▶ _Dettagli del compito_
Come si traduce in inglese questa frase dell'intervista: «Lo spettacolo ha come leitmotiv la poesia senza tempo.»?

Sogna mia cara anima: intervista al compositore Davide Cavuti

INTERVISTA Il festival “Uto Ughi per i giovani”, organizzato dall’associazione Arturo Toscanini di Savigliano in collaborazione con la fondazione Ferrero, in otto date porterà, tra novembre e gennaio, grandi nomi della musica e della cultura tra Alba e Cherasco. Natascia Chiarlo, fondatrice dell’associazione con il fratello Ivan: «Il maestro Ughi crede molto nel progetto che, grazie soprattutto alla sua guida, assume un enorme rilievo culturale». Domenica 14 e martedì 16 novembre sarà lo stesso Ughi a inaugurare la manifestazione al teatro Sociale e alla fondazione Ferrero, accompagnato dall’orchestra e dalla pianista Elena Matteucci.

Domenica 21 novembre alle 21 il Giorgio Busca ospiterà Sogna mia cara anima, recital teatral-musicale con due grandi attori: Paola Gassman e Ugo Pagliai. Le musiche sono a cura di Davide Cavuti, compositore, musicista e regista che alla Mostra del cinema di Venezia ha presentato il suo ultimo lavoro, Un marziano di nome Ennio, sulla figura di Ennio Flaiano, in cui ha recitato anche Paola Gassman.

 

Cavuti, cosa ci dobbiamo aspettare da Sogna mia cara anima?

«Lo spettacolo ha come leitmotiv la poesia senza tempo. L’idea è venuta a me, Paola e Ugo, con i quali collaboro dal 2003. Loro si occuperanno della parte recitata, mentre io suonerò la fisarmonica. Insieme a noi ci sarà il chitarrista Franco Finucci. Proporremo colonne sonore e musiche del Novecento scritte da autori come Morricone, Bacalov, Piovani, Cicognini e Piazzolla. In passato, con i primi tre ho avuto l’onore di collaborare. Miei sono i brani originali. Gassman e Pagliai reciteranno testi poetici di autori antichi e moderni. Sogna mia cara anima è un verso di Consolazione di Gabriele D’Annunzio, ma il pubblico ascolterà anche Ungaretti, Dante, Leopardi, Neruda e molti altri. Ennio Flaiano diceva che ogni libro andrebbe ripreso e riletto. Vogliamo, con lo spettacolo proposto, dare una spinta anche in questo senso, suscitare la curiosità di sfogliare i libri che magari abbiamo nello scaffale da sempre».

 

Che significato ha per lei essere stato invitato alla rassegna?

«Sono onorato del fatto che Uto Ughi, riconosciuto ovunque come uno dei migliori musicisti, mi abbia chiesto di fare la mia parte per la buona riuscita del festival. Ringrazio anche l’associazione Toscanini, che ha avuto l’idea di proporre un programma di qualità. Cercare di far avvicinare i giovani alla musica e alla cultura è un intento nobile, che anch’io mi prefiggo».

 

Quali iniziative vanno attuate per raggiungere tale scopo?

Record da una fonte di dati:
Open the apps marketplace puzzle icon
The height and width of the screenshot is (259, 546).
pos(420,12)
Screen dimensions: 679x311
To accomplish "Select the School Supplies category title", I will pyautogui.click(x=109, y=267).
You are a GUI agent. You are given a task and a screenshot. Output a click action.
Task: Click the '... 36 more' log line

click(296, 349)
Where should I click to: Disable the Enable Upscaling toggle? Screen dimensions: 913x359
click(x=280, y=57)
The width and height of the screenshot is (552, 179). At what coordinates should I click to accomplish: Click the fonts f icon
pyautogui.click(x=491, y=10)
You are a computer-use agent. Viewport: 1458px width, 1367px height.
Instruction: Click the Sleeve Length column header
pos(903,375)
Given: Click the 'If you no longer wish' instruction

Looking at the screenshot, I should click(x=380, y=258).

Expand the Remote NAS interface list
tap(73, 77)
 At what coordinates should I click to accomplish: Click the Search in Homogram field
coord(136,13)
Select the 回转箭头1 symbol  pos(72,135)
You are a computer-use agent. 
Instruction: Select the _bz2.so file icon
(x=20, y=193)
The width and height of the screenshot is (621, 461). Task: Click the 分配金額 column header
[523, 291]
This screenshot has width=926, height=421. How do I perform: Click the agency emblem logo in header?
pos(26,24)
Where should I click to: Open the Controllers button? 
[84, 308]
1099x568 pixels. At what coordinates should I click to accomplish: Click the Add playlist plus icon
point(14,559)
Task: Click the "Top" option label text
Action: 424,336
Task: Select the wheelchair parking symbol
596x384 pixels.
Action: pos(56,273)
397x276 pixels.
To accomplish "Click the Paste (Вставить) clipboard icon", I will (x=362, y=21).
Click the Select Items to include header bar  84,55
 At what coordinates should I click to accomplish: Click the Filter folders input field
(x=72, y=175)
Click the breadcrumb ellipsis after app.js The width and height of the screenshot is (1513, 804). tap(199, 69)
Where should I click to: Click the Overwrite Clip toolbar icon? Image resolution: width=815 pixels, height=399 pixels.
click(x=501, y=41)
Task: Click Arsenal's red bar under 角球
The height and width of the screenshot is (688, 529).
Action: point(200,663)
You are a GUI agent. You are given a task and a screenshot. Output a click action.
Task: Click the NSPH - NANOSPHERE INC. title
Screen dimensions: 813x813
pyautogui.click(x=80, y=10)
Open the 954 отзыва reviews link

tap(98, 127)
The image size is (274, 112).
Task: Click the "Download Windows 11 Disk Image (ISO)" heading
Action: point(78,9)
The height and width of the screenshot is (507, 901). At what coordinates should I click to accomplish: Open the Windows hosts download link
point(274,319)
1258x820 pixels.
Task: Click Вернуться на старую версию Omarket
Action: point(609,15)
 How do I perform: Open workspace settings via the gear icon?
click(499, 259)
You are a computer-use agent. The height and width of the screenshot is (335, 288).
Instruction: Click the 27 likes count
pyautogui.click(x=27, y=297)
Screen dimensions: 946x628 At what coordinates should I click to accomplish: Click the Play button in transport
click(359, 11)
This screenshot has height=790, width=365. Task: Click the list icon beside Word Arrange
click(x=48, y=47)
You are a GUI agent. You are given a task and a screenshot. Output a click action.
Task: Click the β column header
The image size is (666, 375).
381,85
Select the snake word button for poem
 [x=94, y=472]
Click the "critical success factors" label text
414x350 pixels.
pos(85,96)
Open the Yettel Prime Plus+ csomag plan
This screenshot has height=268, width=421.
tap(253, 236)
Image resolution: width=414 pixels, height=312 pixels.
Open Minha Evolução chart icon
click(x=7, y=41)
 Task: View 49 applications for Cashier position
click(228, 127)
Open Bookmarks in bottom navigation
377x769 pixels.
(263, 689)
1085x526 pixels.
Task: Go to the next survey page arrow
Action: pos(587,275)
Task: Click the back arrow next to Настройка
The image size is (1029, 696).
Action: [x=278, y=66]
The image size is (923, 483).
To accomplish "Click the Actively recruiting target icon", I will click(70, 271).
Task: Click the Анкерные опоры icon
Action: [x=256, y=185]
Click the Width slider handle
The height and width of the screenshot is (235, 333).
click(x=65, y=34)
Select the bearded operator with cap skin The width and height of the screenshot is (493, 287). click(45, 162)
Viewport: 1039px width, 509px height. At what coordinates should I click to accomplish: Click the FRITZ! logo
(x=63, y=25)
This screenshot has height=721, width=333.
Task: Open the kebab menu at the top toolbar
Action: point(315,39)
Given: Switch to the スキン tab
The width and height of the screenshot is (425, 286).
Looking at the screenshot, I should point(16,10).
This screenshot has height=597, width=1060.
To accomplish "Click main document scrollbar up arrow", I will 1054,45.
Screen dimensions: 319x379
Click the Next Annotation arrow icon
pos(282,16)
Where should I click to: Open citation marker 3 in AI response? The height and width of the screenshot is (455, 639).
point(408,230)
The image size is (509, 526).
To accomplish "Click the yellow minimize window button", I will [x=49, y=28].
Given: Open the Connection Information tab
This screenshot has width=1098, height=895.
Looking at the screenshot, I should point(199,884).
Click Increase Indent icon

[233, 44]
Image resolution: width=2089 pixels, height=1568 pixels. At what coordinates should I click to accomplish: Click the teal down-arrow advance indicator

▶ _Soluzione del compito_
The show has timeless poetry as its leitmotif.